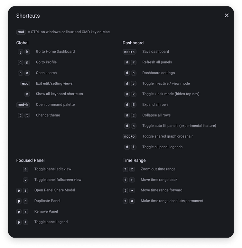The width and height of the screenshot is (242, 248).
Task: Click the left arrow key badge
Action: [x=132, y=180]
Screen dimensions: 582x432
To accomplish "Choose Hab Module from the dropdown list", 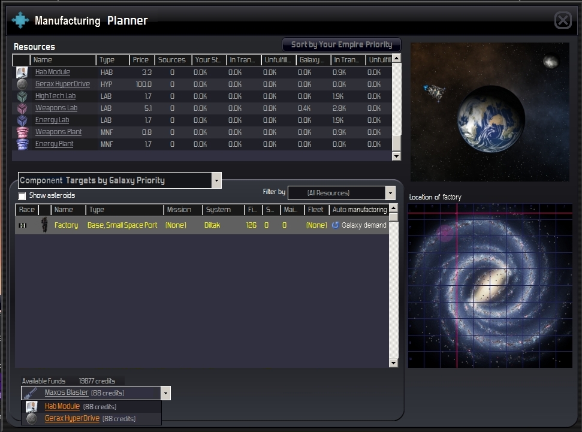I will (x=62, y=406).
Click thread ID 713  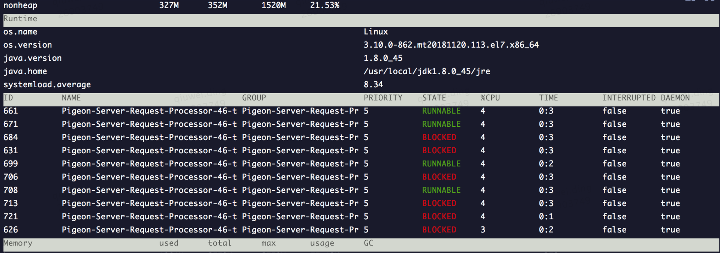coord(11,203)
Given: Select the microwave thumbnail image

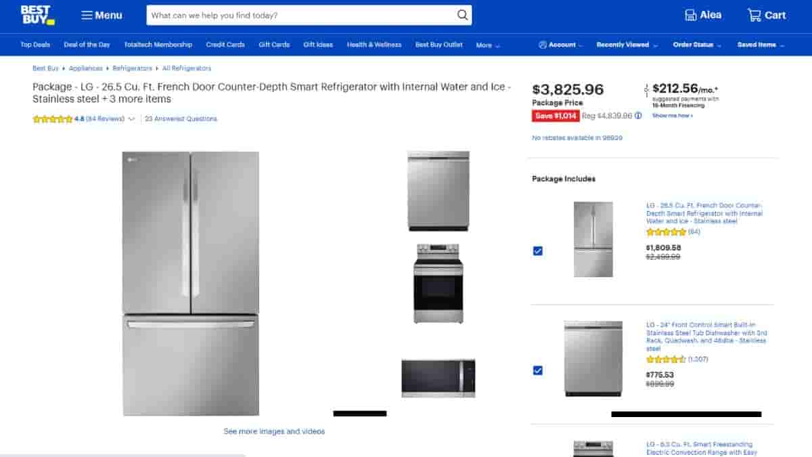Looking at the screenshot, I should coord(438,378).
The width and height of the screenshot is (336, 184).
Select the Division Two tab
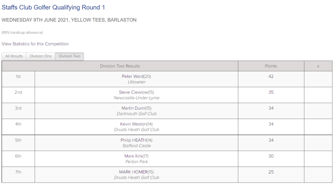coord(69,56)
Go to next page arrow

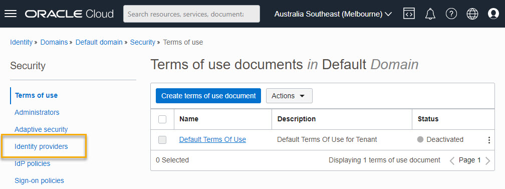487,160
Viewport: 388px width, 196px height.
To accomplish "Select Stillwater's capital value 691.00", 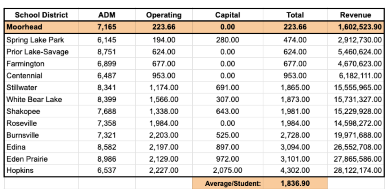I will 228,87.
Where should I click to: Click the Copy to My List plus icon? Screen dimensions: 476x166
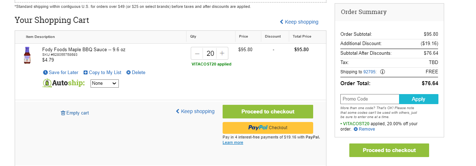coord(86,72)

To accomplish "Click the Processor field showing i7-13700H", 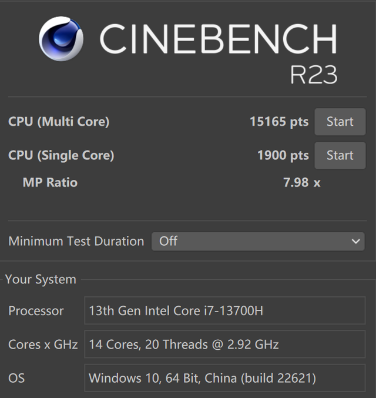I will pos(224,310).
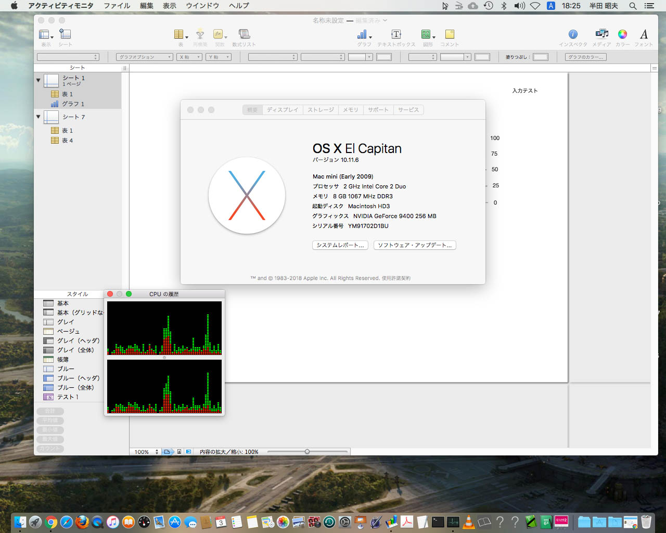The height and width of the screenshot is (533, 666).
Task: Open the インスペクタ panel
Action: coord(572,35)
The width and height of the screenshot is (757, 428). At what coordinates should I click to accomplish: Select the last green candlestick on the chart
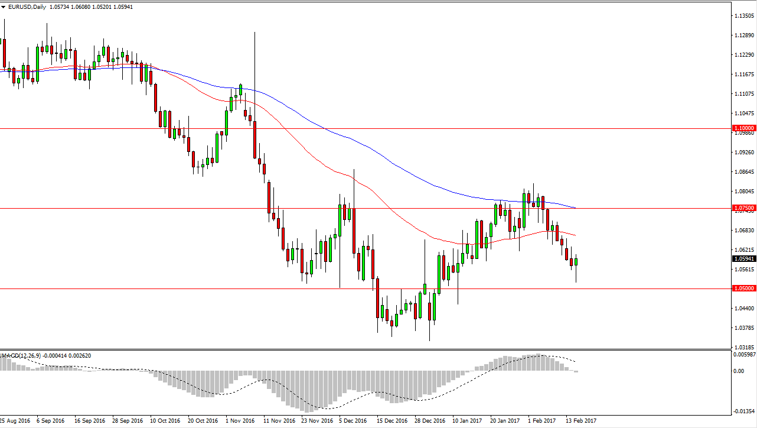pos(576,261)
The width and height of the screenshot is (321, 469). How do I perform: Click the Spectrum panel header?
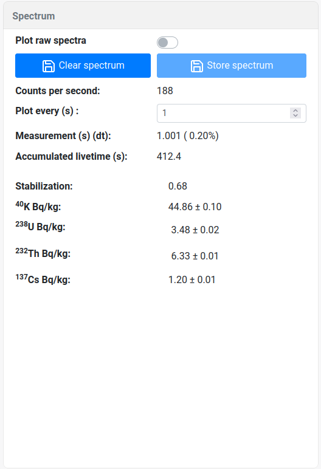[161, 16]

--------------------------------------------------

→ TASK TO CARRY OUT
Only what runs from the line holding "The width and height of the screenshot is (321, 469)." through the end of the entries above is to be given again, exactly, with every picture omitted.

→ RESULT OF THIS TASK
The width and height of the screenshot is (321, 469). How do I perform: Click the Spectrum panel header?
[161, 16]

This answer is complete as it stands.